**Показанный отрывок**
Какие там деньги! Десятку, которую я должна была получить в качестве оплаты как член Союза журналистов (прочим платили лишь пять), я обычно просаживала на такси, добираясь до места. Мне важно было моральное удовлетворение. Но его тоже не было.

Мой приезд зачастую напоминал картину Репина «Не ждали». Как правило, всё происходило в рабочее время, в обеденный перерыв. Приглашали лектора организаторы, которые были озабочены лишь галочкой мероприятия. А всем остальным вообще было наплевать: кто приедет, что будет читать. В обеденный перерыв люди хотели обедать. Нередко я, с трудом добравшись в какую-нибудь шарашку, слышала вместо приглашения: «Давайте мы Вам путёвочку отметим, и идите». Было ощущение абсурда происходящего. Постепенно я поняла всю халтурность и порочность этой практики и зареклась читать где-либо по линии общества «Знание». Я читала теперь только публичные лекции, то есть заранее объявленные в прессе, на которые шли те, кто этого хотел, кому это было действительно нужно.

 

Полный зал

 

Таких людей оказалось на удивление много. В залах библиотек и литературных салонов, где я читала, всегда не хватало мест. На вечер о Марине Цветаевой, например, в областной библиотеке, пришло 240 человек. Это был рекорд. Уже за 10 минут до начала все стулья были заняты. Люди сидели на столах, стояли у стен, в коридоре, на лестнице. И это несмотря на то, что эту лекцию я читала уже в четвёртый раз. Многие приходили по второму, третьему разу. Работницы библиотеки замучились таскать стулья. Мечтали вслух:

– Вот бы нам кинотеатр «Ударник» отвоевать… Хотя бы для Ваших мероприятий.

(Забегая вперёд, скажу, что кинотеатр «Ударник», находившийся с областной библиотекой в одном здании, впоследствии был ею отвоёван. Территория библиотеки значительно увеличилась. И в моём распоряжении оказался бывший кинозал на 400 мест, который тоже всякий раз бывал на моих вечерах полон).

Через день по радио была прямая линия с министром культуры И. Кияненко. Кто-то задал ему вопрос:

– Можно ли как-то расширить помещение для лекций Кравченко?

Кияненко сказал:

– Как же, я знаю, это прекрасные лекции, я сам был на них. Думаю, мы сможем решить этот вопрос.

Он позвонил потом директору библиотеки и спросил:

– Правда ли, что у Кравченко маленький зал для лекций?

**Задание 1**
Замените в записях «screen» на «display» в строках между той, что содержит «on x-tick-label: 250.», и той, что содержит «I want to click», включительно. Приведите эти строки заново, больше ничего в них не меняя.

**Записи, взятые из коллекции**
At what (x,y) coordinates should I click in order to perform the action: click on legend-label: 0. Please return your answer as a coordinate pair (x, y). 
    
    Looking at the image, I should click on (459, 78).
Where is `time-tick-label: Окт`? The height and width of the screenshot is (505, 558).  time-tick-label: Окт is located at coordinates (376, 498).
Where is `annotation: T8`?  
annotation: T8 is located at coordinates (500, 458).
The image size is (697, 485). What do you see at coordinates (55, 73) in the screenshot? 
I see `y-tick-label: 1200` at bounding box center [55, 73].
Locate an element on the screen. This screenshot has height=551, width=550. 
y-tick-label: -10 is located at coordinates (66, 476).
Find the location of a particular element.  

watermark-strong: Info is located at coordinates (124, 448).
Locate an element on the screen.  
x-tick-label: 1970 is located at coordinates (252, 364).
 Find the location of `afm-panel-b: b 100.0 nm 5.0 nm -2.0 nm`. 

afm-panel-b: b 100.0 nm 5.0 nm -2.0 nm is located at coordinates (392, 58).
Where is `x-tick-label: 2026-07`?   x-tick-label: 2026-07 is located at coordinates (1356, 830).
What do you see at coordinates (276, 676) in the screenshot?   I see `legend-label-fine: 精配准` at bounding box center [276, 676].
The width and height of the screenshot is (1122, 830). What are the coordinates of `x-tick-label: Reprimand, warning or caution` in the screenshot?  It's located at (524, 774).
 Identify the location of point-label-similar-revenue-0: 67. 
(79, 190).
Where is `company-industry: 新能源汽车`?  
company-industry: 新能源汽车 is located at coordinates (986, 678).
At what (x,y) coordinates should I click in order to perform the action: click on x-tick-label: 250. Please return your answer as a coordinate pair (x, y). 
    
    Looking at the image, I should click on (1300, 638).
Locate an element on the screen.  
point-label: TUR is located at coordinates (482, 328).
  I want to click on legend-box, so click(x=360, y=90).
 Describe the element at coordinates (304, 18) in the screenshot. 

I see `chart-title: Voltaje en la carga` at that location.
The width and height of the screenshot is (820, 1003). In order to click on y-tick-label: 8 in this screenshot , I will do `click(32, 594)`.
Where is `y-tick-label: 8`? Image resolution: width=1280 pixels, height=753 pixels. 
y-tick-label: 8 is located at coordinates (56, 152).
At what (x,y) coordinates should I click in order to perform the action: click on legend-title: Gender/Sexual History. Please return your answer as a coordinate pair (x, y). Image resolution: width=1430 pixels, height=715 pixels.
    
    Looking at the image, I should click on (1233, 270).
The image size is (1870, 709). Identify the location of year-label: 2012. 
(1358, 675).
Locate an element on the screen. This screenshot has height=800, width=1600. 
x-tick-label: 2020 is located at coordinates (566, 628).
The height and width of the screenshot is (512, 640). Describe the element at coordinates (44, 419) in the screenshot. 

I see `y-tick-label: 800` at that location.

**Задание 2**
Допишите следующую часть воспоминаний о публичных лекциях, начав сразу после последней приведённой фразы.

**Ответ 1**
At what (x,y) coordinates should I click in order to perform the action: click on x-tick-label: 250. Please return your answer as a coordinate pair (x, y). 
    
    Looking at the image, I should click on (1300, 638).
Locate an element on the display.  
point-label: TUR is located at coordinates (482, 328).
  I want to click on legend-box, so click(x=360, y=90).

**Ответ 2**
Та ответила:

– Нет, у неё самый большой зал.

Кияненко недоумённо повесил трубку. А то, что может не хватать для лекций и «самого большого зала», ему, наверное, даже в голову не пришло.

 

Как-то Лев Горелик спрашивал меня:

– Вы были на нашем вечере Бродского во «Вдохновении»? Люди на люстрах висели!

Я удивилась:

– Но ведь во «Вдохновении» маленький зальчик, всего на 40 мест. На мои лекции приходят по двести.

Лев Горелик округлил глаза:

– Двести?! Ну, это Вам повезло.

Но в данном случае никто меня не вёз. Всего я всегда добивалась своим горбом. И не сразу, конечно, пришёл такой успех.

Вначале меня не принимали всерьёз: у меня не было всех тех данных, которые, как считалось, должны быть присущи лектору, – чёткая звучная дикция, поставленный голос, апломб, представительный вид. Мне приходилось завоёвывать аудиторию. Я поначалу пыталась придать себе некий вес: пиджаки шила вот с такими плечами, туфли на высоких каблуках. Потом поняла, что этого не нужно, что если пойду по такому, официозному пути, то многого не добьюсь. Моя сила в другом.

 

 

И я стала читать, как читала, оставаясь собой. Старалась не впадать в лекторский академизм, избегала усложнённой терминологии, не витийствовала, приглашая к камерной, интимной манере разговора. И вот где-то к середине лекции уже чувствовала: лица оттаивают, глаза загораются, – это уже мои люди, мои единомышленники. Они понимают меня и чувствуют то же, что и я, наши сердца бьются в унисон.

На своих вечерах я старалась дать прежде всего правдивый, не приукрашенный портрет поэта, чтобы он предстал «живым и только, до конца». Стремилась показать, как личная его жизнь, факты биографии, черты характера отражаются в творчестве. Я представляла поэта в контексте эпохи, в окружении друзей, сподвижников, соперников. Это был разговор о его и о нашем времени, о перекличке поколений, о том, как сегодня слова поэта отзываются в наших душах. В конечном счёте шёл разговор о нравственности, о совести и чести, поскольку российский поэт – это чаще всего действительно «больше, чем поэт», это олицетворение совести и чести нашей нации.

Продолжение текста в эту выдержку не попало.